Participant introduction

Matia Barciulli

Chef, President
Il Magnifico
Italy
Starting at the age of 14, while attending the Aurelio Saffi Professional Hotel Institute in Florence, Matia worked in various settings, from pizzerias to hotels, from catering to teaching cooking in Florence and Siena. He also served as a curator for oil-dish combinations in different conferences dedicated to extra virgin olive oil, which inspired him to establish an association to present the "il Magnifico" extra virgin olive oil award since 2013. In 2001, he joined the Osteria di Passignano under Chef Marco Stabile and began a journey of research, innovation, specialization courses, and international travels to better understand and elevate the Osteria's cuisine. Matia’s hard work paid off, and he received a coveted Michelin star in 2007. In 2009, he joined "La Prova del Cuoco," a RAI 1 broadcast, and collaborated with the regional broadcast "Sapori di Toscana" since 2003. Together with a colleague, he led the kitchen of Osteria di Passignano for 12 years, with a focus on merging traditional cuisine with modern techniques and presentation. He also found their passion for pastry and bread making, incorporating local culture into their desserts. In 2013, he took on a new challenge as the head of catering for Antinori, overseeing the "Rinuccio 1180" restaurant, corporate events, and the canteen, serving 150 meals daily.

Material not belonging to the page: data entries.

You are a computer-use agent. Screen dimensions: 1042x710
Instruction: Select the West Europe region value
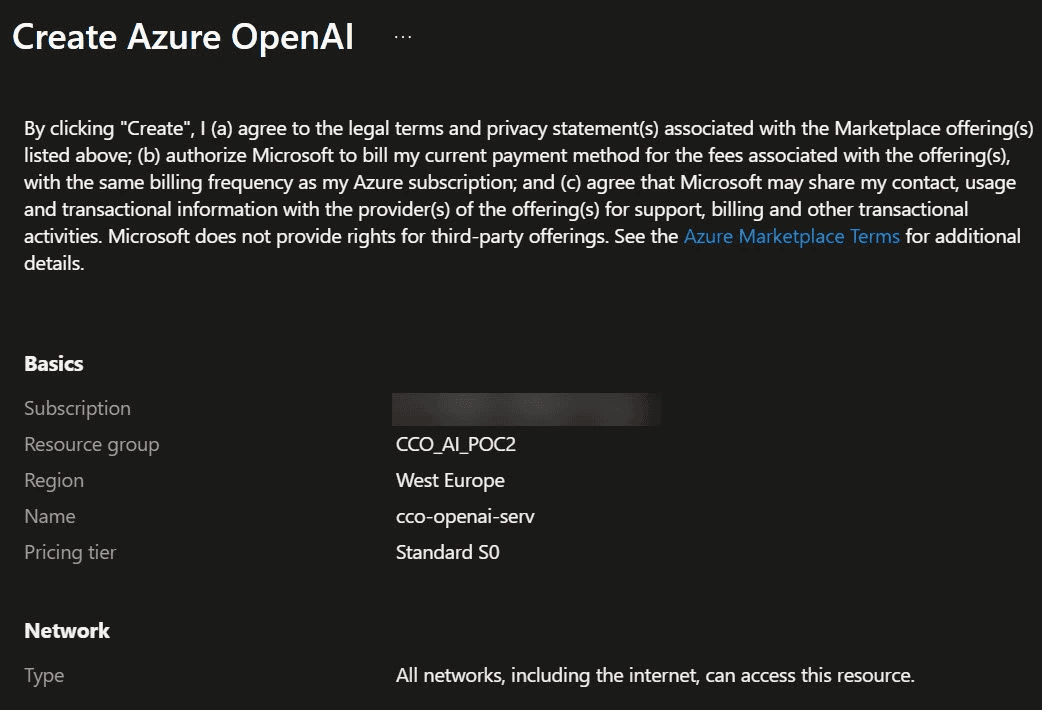pyautogui.click(x=450, y=480)
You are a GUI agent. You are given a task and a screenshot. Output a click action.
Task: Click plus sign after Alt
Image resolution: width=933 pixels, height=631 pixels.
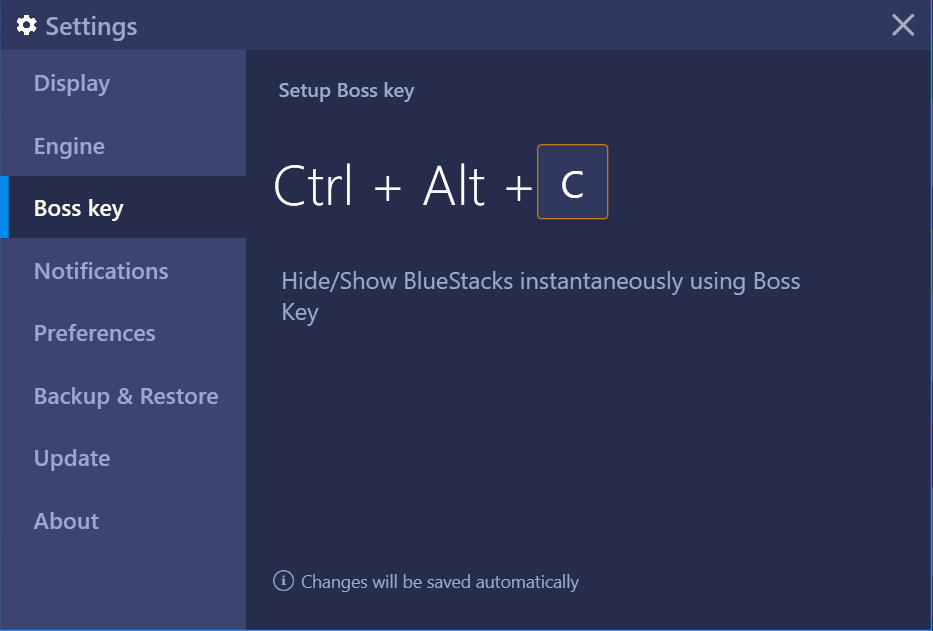pos(518,187)
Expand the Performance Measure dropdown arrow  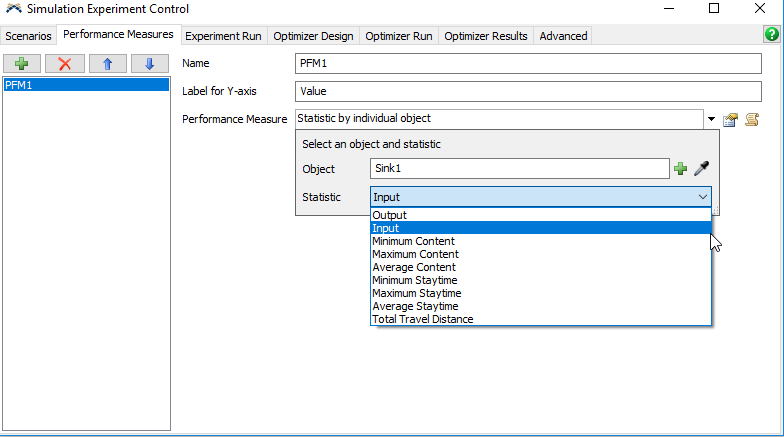point(711,119)
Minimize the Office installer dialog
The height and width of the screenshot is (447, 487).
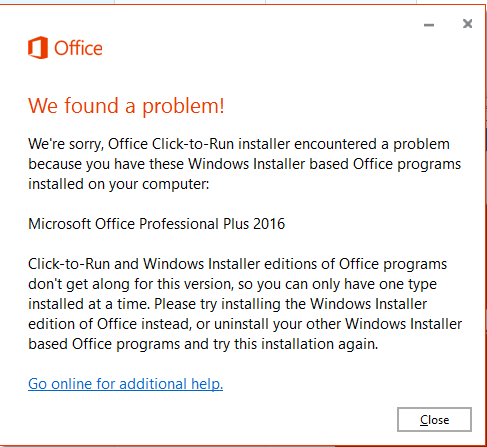click(429, 25)
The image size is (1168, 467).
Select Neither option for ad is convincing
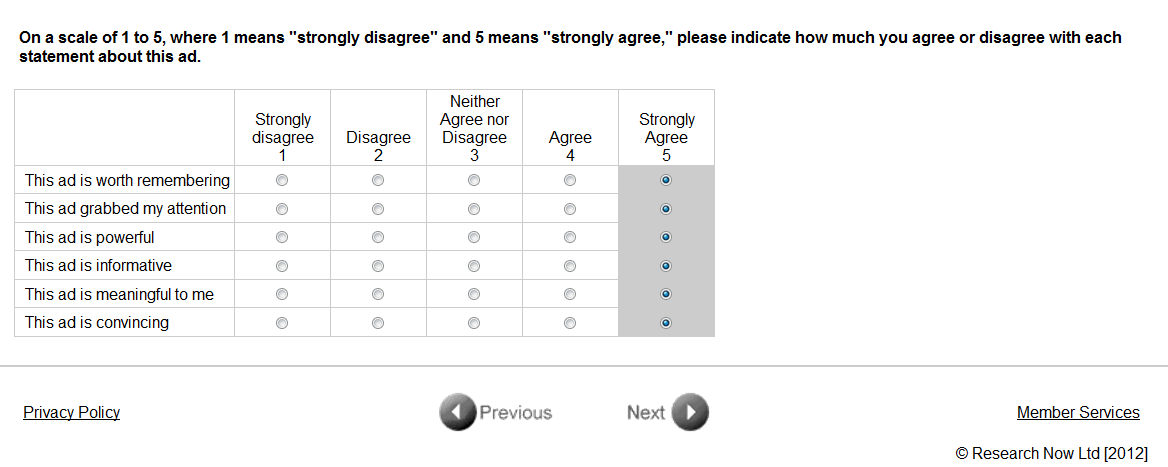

Matia also established "La Scuola di Cucina di Fonte de Medici," a Chianti-based food and wine training center, in partnership with KitchenAid. In 2017, he joined the Antinori family's central catering division, analyzing menus, costs, revenues, and wine lists, while coordinating technical issues. Their dedication to creating memorable experiences for customers resulted in opening the "Nuova Cantinetta Antinori" in Florence and the "Osteria del Tasso" restaurant in Bolgheri. As a gastronomic storyteller, he believes that striking a balance between economy and emotion is the real challenge.